Power grid in Houston to get smart technology upgrade

08.02.2006
A Houston-based electric and gas utility company is using new technology from IBM to make its power grid more efficient by enabling it to automatically report power outages, component failures and other information over a real-time, IP-based broadband-over-power-line (BPL) system.

CenterPoint Energy Houston Electric LLC, a subsidiary of CenterPoint Energy Inc., is deploying a pilot of an "intelligent grid" that will allow the power grid to transmit its status using strategically placed sensors and new "smart" electric meters planned for installation in all customer homes and businesses.

Don Cortez, vice president of distribution support for the company's electric operations, said the new technology will help the utility to virtually upgrade its power lines, substations and other electrical transmission equipment without needing a complete and hugely expensive physical replacement. The price tag for the five-year project is US$300 million.

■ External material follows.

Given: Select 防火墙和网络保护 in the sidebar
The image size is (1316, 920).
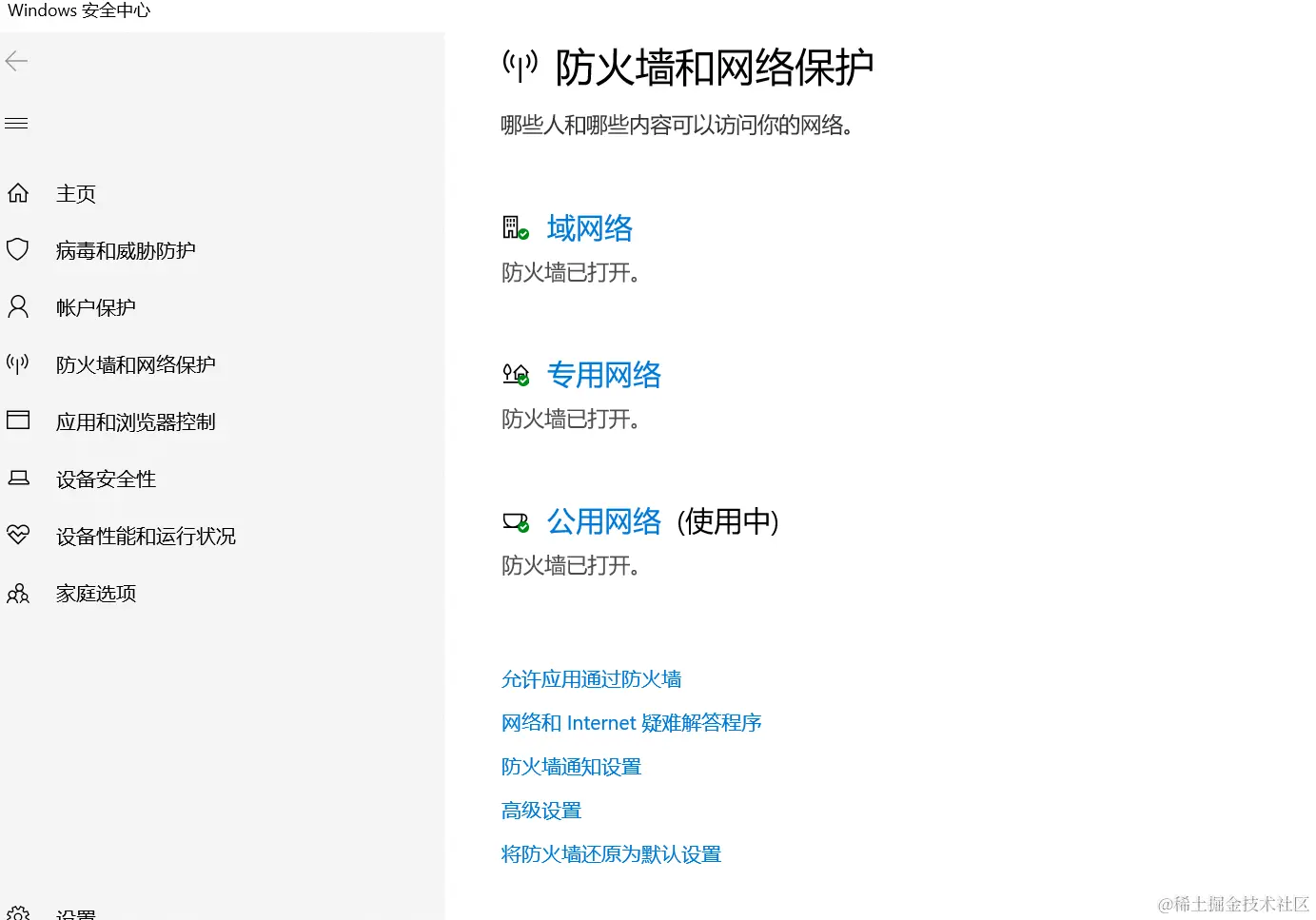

Businesses and consumers have much higher demands for electrical power, Cortez said, while the power system itself still largely uses wire and components from the 1950s.

"What we really need to do is add a layer of intelligence to that 1950s wire," Cortez said. "What we're putting together is the enabling platform to make this happen."

Under the pilot project, several hundred sensors will be placed in strategic locations throughout the power grid and connected to a pilot BPL system that the company completed last year. The sensors will be like eyes and ears that can deliver information on the condition of the system, including voltages and other feedback, via the BPL system directly to IBM-provided databases and analytical software. "Obviously, the more [sensors] I have, the more information I get back," he said.